“For nearly 10 million Americans now living with a cancer history, life after cancer means finding a new balance - - one that celebrates triumph and relief of completing treatment, recognizes changes or losses the disease has wrought, and assimilates revised perspectives, new found strengths, and lingering uncertainties. Typically, few signposts exist to guide these highly personal journeys into a familiar but forever changed world.”
Living Beyond Cancer:
Finding a New Balance
President’s Cancer Panel, 2003-2004
Finding a New Normal, Finding a New Balance…
Three out of four families will have at least one family member who is diagnosed with cancer and is a cancer survivor. Who is a cancer survivor? A survivor is anyone living with a history of cancer from the moment of diagnosis through the remainder of life. Healthy survival is not just about surviving. Survival is also about thriving and living well.
The Celilo survivorship project is about helping patients live well through physical, emotional, and practical challenges of finding a “new normal”. A twenty week survivor group education, the
Cancer Quick Lecture series, will help patients learn more about Food as Medicine/Food for Life; Befriending Your Body/Restorative Exercise; Managing Long Term Side Effects of Cancer Treatment; Stress Management; Reintegrating back to Work/School/Family Life; and, addressing the nuts and bolts of gaining/maintaining insurance coverage, accessing benefits and social support services and improving social networks.
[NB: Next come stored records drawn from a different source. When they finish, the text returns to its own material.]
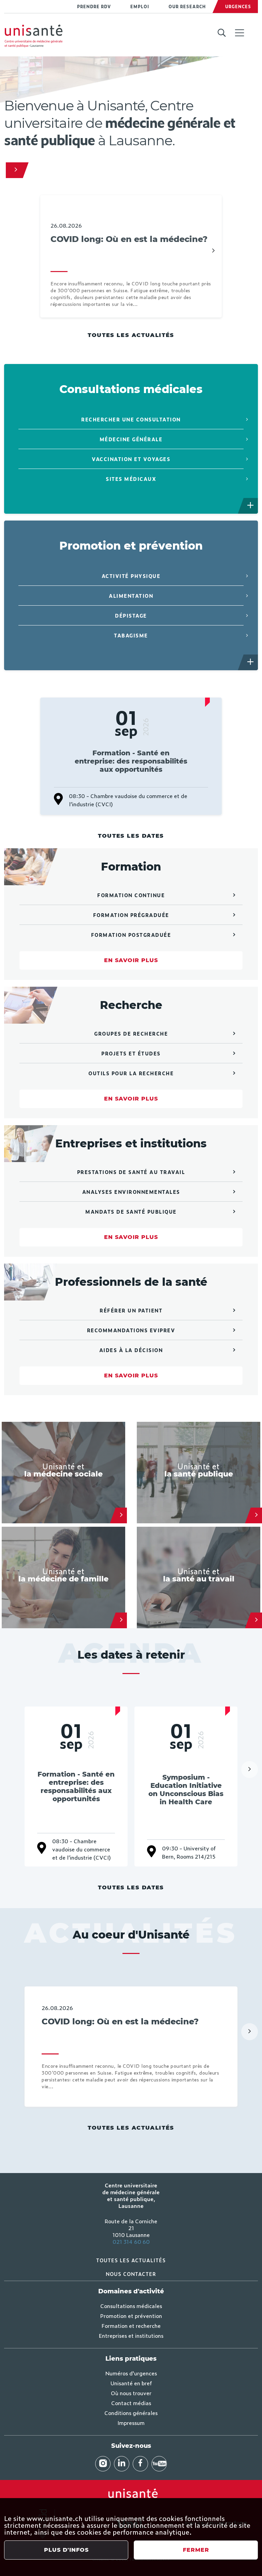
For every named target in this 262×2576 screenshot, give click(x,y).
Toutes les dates (131, 836)
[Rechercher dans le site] (222, 33)
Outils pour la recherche (131, 1073)
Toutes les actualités (131, 335)
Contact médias (131, 2403)
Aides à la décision (131, 1349)
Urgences (238, 6)
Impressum (131, 2422)
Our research (187, 6)
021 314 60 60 (131, 2241)
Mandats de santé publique (131, 1211)
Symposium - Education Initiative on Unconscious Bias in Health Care (185, 1789)
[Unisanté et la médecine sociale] (121, 1515)
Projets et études (131, 1053)
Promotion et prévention (131, 2315)
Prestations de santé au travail (131, 1171)
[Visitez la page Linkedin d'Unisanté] (121, 2463)
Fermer (196, 2550)
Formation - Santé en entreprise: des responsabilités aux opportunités (131, 761)
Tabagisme (131, 635)
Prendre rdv (94, 6)
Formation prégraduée (131, 914)
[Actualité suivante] (213, 251)
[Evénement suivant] (249, 1769)
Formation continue (131, 895)
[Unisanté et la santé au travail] (256, 1620)
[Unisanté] (14, 170)
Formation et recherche (131, 2325)
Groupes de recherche (131, 1033)
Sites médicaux (131, 478)
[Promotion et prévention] (251, 662)
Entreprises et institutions (131, 2335)
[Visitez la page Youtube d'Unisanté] (159, 2463)
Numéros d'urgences (131, 2373)
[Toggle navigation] (239, 33)
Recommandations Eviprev (131, 1330)
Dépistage (131, 615)
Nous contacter (131, 2273)
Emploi (139, 6)
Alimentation (131, 595)
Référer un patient (131, 1310)
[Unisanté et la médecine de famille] (121, 1620)
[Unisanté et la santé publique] (256, 1515)
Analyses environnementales (131, 1191)
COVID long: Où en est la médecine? (128, 239)
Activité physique (131, 575)
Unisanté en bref (131, 2383)
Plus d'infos (66, 2550)
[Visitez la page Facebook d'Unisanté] (140, 2463)
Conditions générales (131, 2413)
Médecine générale (131, 439)
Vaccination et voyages (131, 458)
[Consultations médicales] (251, 506)
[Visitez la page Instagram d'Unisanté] (103, 2463)
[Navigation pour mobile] (239, 33)
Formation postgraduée (131, 934)
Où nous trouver (131, 2393)
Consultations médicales (131, 2306)
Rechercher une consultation (131, 419)
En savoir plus (131, 960)
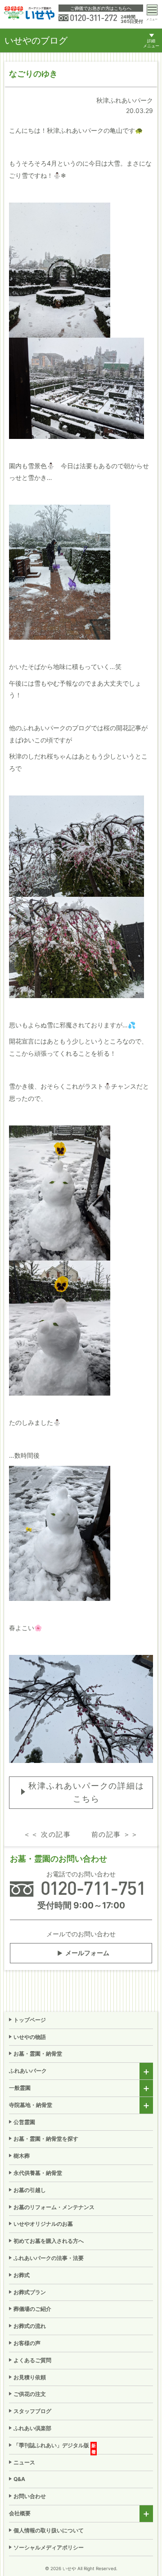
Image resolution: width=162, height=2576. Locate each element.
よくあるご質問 (32, 2360)
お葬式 (22, 2275)
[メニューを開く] (152, 10)
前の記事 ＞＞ (115, 1834)
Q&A (19, 2479)
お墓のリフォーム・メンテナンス (54, 2207)
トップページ (30, 2019)
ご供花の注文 (30, 2394)
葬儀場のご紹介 (32, 2308)
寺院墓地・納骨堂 (30, 2104)
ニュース (24, 2462)
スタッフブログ (32, 2411)
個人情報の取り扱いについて (49, 2530)
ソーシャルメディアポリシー (49, 2547)
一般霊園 (20, 2087)
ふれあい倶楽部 (32, 2428)
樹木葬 (22, 2155)
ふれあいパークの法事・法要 (49, 2258)
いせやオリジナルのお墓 (43, 2223)
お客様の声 (27, 2343)
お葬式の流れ (30, 2326)
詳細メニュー (151, 43)
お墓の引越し (30, 2190)
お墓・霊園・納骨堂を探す (46, 2138)
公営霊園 (24, 2122)
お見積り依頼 (30, 2377)
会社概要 (20, 2513)
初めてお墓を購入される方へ (49, 2240)
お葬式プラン (30, 2292)
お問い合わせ (30, 2496)
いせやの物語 (30, 2037)
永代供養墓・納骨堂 (38, 2172)
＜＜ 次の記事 (47, 1834)
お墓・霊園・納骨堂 (38, 2053)
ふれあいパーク (28, 2070)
Other topics include joyful living, meeting the spiritual challenges of post-treatment, coping with fear of recurrence, improving body image and personal confidence, and re-establishing/establishing intimate relationships. Attendees will have an opportunity to invest in self-care, support other survivors, and create a personal development plan.
At Celilo, patient navigators, social workers, nurses and other health professionals educate and support survivors with their personal journeys. Cancer survivors have an opportunity to meet individually with a resource guide and/or social worker for an assessment of needs as they transition from active treatment to post-treatment. Survivors are linked with community support services and integrative therapies available at MCMC supporting a healthy lifestyle and cancer risk reduction.
As patients improve their understanding of disease management and follow-up care, it is hoped that remission improvement and cure potential will be advanced. Further, it is hoped that effective guidance and survivor coaching will lead to improved coping and improved quality of life.